▶ _Work order_
Which lines of the data below contain "dropdown"? Please show them all.

[[ Data supplied, beginning ]]

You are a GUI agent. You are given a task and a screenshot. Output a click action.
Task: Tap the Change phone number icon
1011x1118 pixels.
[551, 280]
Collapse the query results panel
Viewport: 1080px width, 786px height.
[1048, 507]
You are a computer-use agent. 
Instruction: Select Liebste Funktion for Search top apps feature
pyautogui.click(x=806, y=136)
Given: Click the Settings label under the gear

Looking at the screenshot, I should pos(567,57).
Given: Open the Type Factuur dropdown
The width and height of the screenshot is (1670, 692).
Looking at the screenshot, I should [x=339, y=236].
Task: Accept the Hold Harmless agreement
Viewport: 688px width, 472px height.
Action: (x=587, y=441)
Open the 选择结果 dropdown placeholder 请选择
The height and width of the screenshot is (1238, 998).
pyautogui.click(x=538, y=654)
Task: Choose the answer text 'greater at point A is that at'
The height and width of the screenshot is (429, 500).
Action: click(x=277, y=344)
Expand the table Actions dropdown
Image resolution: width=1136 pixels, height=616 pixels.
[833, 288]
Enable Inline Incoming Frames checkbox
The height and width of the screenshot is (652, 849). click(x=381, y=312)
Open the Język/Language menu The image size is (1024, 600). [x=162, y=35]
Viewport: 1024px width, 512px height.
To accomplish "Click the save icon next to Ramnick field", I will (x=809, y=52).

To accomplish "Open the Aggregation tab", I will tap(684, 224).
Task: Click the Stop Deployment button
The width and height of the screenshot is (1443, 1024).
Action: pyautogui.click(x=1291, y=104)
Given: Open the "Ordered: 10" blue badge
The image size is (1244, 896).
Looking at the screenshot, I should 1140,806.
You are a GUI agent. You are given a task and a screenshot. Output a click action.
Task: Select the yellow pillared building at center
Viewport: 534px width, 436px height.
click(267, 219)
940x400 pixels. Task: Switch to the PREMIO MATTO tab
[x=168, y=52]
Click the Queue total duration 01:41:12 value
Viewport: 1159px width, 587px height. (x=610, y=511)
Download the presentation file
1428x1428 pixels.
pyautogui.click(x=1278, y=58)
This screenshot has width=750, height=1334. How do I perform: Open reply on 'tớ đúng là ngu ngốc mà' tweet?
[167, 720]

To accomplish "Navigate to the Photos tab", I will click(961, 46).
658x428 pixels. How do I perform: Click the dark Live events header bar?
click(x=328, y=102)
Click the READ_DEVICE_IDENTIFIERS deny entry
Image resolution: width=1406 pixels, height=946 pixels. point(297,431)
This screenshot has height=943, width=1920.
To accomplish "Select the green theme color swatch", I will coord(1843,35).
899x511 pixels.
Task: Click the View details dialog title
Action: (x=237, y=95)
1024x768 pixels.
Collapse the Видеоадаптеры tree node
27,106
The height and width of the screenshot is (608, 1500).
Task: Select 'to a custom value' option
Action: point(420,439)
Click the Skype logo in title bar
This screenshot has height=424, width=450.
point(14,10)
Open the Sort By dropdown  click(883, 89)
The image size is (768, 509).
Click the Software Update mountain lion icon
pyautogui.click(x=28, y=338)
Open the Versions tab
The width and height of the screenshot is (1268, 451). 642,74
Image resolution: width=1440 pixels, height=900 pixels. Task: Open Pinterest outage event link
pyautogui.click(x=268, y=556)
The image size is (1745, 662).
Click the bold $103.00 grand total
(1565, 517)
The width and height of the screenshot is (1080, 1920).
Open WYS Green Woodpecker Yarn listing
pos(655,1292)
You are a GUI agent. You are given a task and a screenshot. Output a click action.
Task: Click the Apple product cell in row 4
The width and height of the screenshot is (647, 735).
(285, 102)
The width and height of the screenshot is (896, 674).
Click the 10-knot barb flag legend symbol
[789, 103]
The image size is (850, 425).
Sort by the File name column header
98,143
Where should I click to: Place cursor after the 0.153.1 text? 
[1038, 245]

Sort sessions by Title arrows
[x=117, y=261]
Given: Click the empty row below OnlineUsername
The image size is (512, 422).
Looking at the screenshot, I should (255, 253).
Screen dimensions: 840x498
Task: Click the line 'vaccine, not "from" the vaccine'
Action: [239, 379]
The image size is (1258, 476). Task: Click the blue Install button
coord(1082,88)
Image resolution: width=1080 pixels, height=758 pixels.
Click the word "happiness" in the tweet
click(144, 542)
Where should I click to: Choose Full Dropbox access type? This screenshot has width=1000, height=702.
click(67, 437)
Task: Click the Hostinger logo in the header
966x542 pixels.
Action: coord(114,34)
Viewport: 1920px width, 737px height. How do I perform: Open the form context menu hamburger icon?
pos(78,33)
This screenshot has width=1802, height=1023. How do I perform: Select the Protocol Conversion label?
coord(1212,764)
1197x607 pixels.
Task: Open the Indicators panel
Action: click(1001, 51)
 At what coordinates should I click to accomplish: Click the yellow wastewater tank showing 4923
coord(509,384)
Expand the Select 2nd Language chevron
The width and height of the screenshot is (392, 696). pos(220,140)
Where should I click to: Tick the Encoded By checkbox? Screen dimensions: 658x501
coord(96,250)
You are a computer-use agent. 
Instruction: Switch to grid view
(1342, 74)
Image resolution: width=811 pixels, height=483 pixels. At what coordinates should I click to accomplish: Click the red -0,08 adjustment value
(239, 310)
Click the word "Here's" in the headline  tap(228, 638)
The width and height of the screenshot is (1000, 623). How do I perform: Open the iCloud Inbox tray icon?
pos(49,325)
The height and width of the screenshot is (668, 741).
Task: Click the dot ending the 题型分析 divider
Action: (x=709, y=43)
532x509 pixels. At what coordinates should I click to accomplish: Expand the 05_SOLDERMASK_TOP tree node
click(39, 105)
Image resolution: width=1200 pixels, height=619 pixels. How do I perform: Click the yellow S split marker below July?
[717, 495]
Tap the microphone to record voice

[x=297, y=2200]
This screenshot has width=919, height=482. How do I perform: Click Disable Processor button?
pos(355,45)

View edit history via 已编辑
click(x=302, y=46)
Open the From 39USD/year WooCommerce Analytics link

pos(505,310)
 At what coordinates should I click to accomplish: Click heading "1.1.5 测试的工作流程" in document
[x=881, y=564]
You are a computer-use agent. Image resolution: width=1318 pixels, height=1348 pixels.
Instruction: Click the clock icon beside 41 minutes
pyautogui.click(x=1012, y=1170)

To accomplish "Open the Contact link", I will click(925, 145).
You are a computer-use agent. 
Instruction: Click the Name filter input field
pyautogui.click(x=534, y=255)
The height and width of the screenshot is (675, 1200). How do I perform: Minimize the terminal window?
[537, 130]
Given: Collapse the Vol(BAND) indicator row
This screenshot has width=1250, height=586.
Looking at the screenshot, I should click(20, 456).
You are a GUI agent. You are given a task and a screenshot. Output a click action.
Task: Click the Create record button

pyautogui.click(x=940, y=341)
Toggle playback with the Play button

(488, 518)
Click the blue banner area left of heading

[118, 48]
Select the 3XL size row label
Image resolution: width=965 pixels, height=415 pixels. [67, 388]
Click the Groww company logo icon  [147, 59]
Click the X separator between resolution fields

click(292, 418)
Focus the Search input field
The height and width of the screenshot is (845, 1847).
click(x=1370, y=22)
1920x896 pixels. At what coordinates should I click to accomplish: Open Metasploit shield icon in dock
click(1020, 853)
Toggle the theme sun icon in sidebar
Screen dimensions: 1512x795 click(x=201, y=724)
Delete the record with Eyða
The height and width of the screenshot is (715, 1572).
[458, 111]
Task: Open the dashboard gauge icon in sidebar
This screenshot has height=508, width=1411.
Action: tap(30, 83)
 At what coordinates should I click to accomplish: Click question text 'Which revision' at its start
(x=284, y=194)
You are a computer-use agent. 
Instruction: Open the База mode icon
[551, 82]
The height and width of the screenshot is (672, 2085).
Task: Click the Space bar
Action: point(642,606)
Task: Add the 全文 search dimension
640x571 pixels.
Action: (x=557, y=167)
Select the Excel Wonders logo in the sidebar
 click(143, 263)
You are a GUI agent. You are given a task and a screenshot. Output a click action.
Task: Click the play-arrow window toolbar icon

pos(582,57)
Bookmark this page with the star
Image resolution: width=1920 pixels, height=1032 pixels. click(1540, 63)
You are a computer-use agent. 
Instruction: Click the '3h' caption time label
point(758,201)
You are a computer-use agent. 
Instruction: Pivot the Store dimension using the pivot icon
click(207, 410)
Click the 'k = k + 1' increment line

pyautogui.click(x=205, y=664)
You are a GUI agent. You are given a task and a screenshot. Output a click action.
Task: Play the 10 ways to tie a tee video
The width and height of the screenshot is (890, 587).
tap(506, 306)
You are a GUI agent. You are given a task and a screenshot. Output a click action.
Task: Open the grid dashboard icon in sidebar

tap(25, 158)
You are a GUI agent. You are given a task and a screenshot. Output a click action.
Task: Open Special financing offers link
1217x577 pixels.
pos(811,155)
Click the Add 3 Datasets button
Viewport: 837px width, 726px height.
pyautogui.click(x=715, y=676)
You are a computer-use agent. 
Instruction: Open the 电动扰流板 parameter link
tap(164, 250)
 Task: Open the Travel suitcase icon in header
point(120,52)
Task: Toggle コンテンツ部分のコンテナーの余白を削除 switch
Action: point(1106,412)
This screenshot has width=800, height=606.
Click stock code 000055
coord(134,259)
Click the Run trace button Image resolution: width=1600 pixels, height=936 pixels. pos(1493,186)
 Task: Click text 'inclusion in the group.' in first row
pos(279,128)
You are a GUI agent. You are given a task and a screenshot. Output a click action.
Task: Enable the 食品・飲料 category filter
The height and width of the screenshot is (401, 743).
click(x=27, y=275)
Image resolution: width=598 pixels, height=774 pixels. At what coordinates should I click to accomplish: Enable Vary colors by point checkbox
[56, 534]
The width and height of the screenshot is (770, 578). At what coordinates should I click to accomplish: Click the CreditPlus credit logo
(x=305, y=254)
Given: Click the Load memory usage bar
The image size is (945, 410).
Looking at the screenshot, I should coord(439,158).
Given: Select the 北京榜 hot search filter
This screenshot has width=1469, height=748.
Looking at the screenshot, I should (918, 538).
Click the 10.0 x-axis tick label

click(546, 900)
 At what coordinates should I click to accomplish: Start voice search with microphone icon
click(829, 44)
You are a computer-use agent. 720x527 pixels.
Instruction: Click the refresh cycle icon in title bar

[[ Data supplied, end ]]

▶ _Answer area_
Given: Open the Type Factuur dropdown
Open the 选择结果 dropdown placeholder 请选择
Expand the table Actions dropdown
Open the Sort By dropdown  click(883, 89)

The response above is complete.